NOTE: GrowthBeat -- VentureBeat's provocative new marketing-tech event -- is a week away! We've gathered the best and brightest to explore the data, apps, and science of successful marketing. Get the full scoop here, and grab your tickets while they last.
Google bought “photography first” mobile app developer Nik Software today, meaning it now owns Instagram competitor Snapseed. But while Snapseed gives Google those sepia filters, it also provides an arsenal of photography apps the company can use for its social network, Google+.
Snapseed raises eyebrows because it’s a competitor to Instagram, which Facebook bought for $1 billion in April. Instagram is wildly popular and was already showing signs of its dominance when Facebook picked it up. At the time Instagram had roughly 30 million users. Today, it has over 100 million users, according to Facebook founder Mark Zuckerberg.
The social network wrapped up the deal last week after the Federal Trade Commission OK’d it, which may be putting pressure on Google to compete.
Snapseed, of course, doesn’t have the following or fame of Instagram. It’s more likely that Google wants Nik Software, which creates a number of different photography apps, to add functionality to Google+.

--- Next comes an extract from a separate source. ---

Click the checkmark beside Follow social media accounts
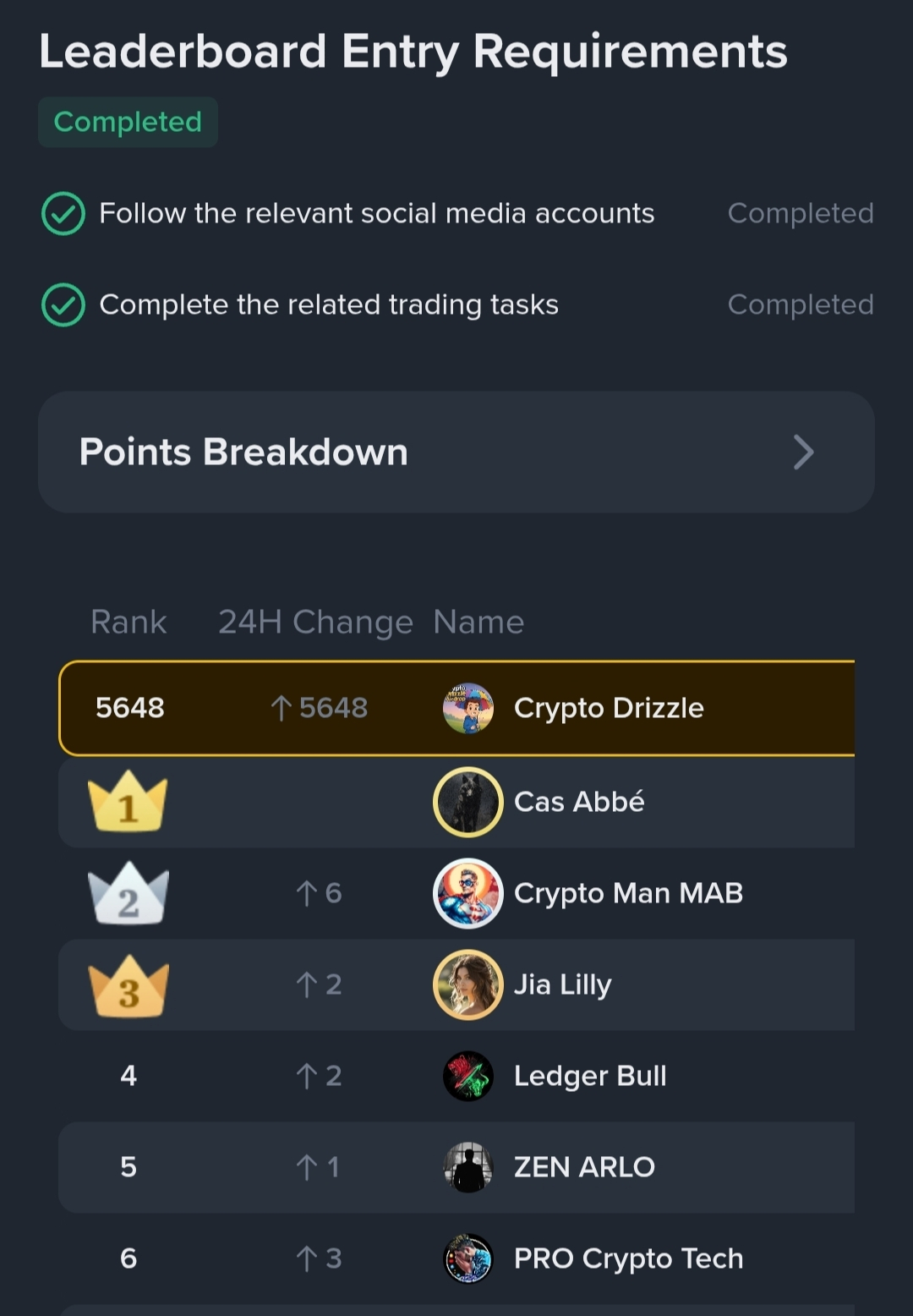Viewport: 913px width, 1316px height. pos(63,213)

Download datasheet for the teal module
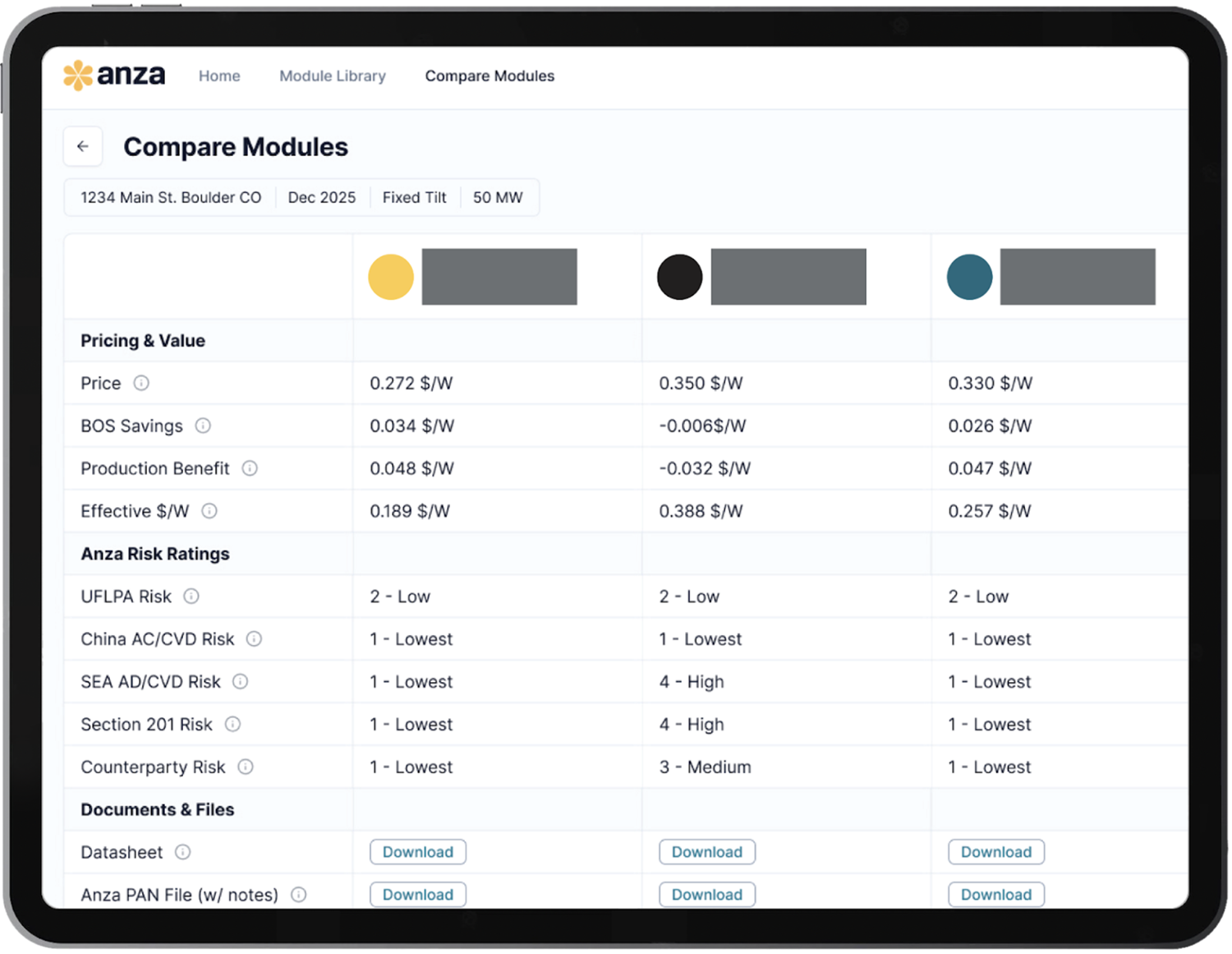996,852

While we often push Google+ off to the side as “Google’s attempt to do a social network,” photographers have actually flocked to the site. Google+ displays photos in a lightbox and did so before Facebook switched to the feature, which displays photos in a larger format, separated from the rest of the content on the screen. Indeed, photographer Thomas Hawk even created a list of the “1,500 Kickass Photographers on Google+” (after which Facebook contacted Hawk to talk about what it could do for photographers).
Nik Software’s other apps could be used to improve the photo features of the Google+ Android and iOS apps.